Mantovani and His Orchestra chronology
| Waltzes of Irving Berlin (1956) | Film Encores (1957) | Mantovani Plays Tangos (1958) |

= Film Encores =

Film Encores is an album by Mantovani and His Orchestra. It was released in 1957 by London (catalog no. LL-1700). It debuted on Billboard magazine's pop album chart on May 27, 1957, peaked at the No. 1 spot, and remained on the chart for 113 weeks. It was an RIAA certified gold album (minimum 500,000 units sold).

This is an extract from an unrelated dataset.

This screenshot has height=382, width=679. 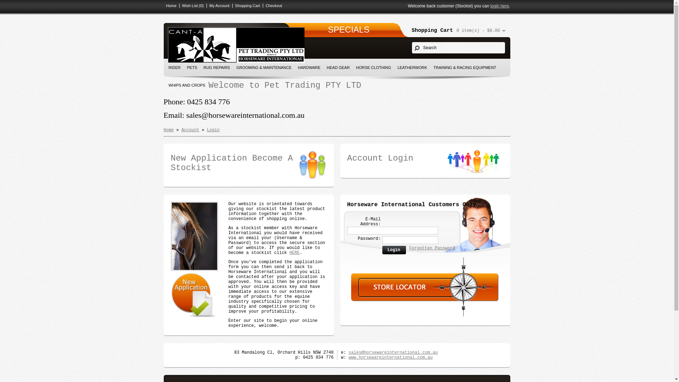 What do you see at coordinates (217, 5) in the screenshot?
I see `'My Account'` at bounding box center [217, 5]. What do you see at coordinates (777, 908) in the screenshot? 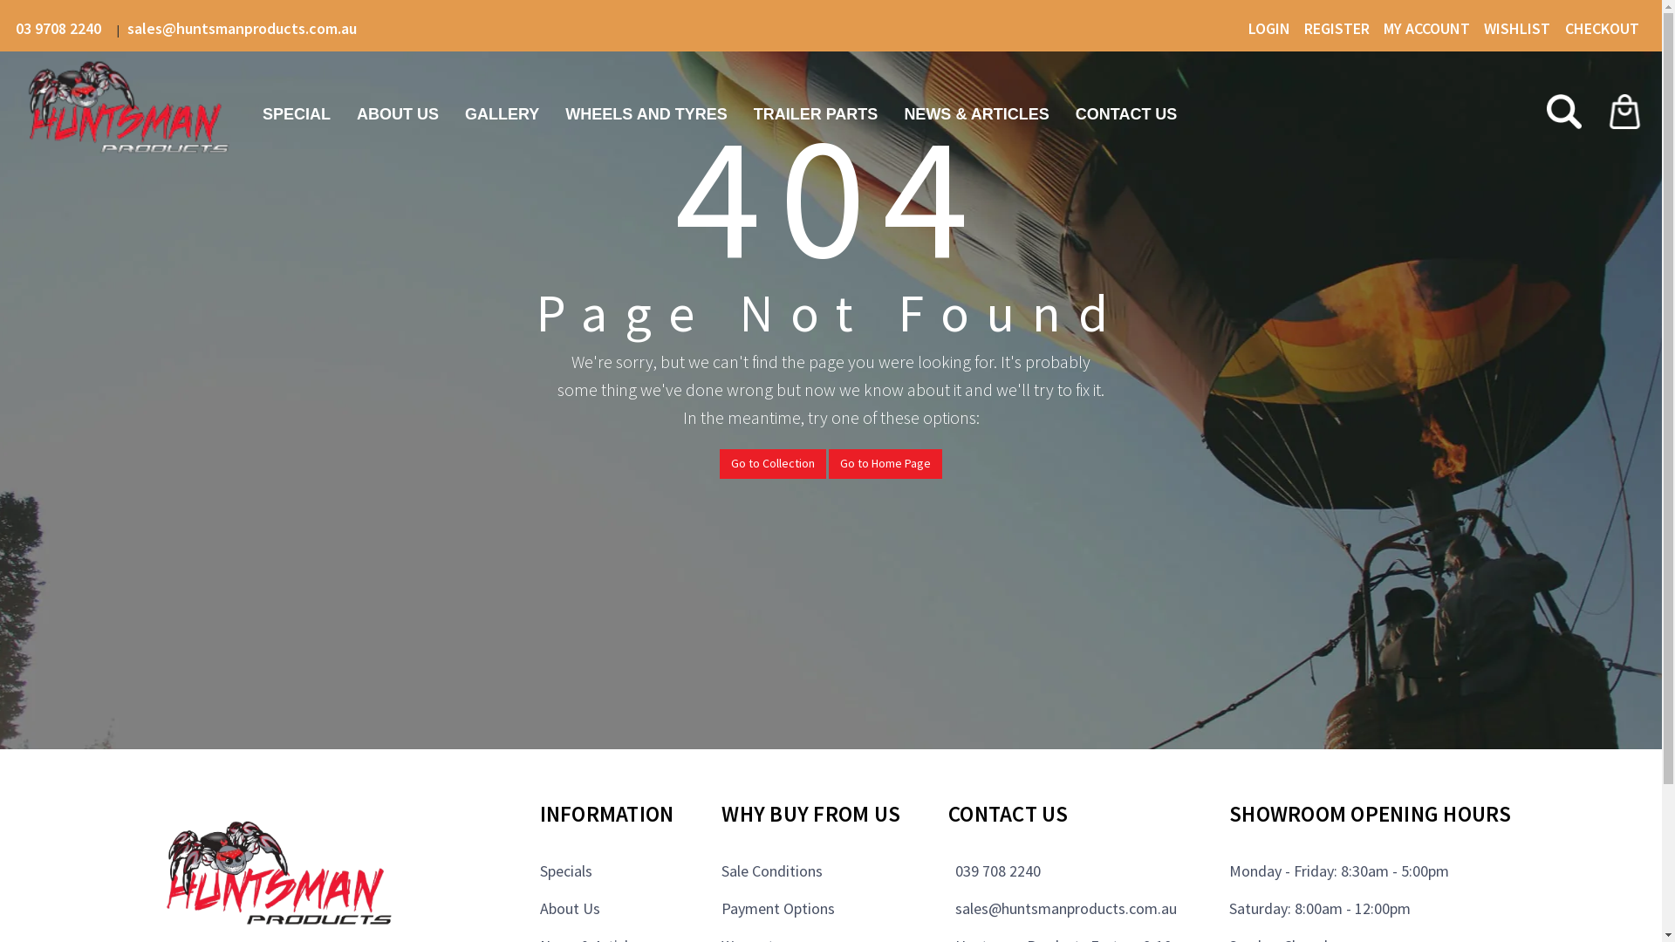
I see `'Payment Options'` at bounding box center [777, 908].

AllMusic later gave the album a rating of three stars.

==Track listing==
Side A
1. "My Foolish Heart"
2. "Unchained Melody"
3. "Over the Rainbow"
4. "Summertime in Venice"
5. "Intermezzo"
6. "Three Coins in the Fountain"

Side B
1. "Love Is a Many Splendored Thing"
2. "Laura"
3. "High Noon"
4. "Hi-Lili, Hi-Lo"
5. "September Song"
6. Theme from "Limelight"

==Certifications==

| Region | Certification | Certified units/sales |
| United States (RIAA) | Gold | 500,000^{^} |
^{^} Shipments figures based on certification alone.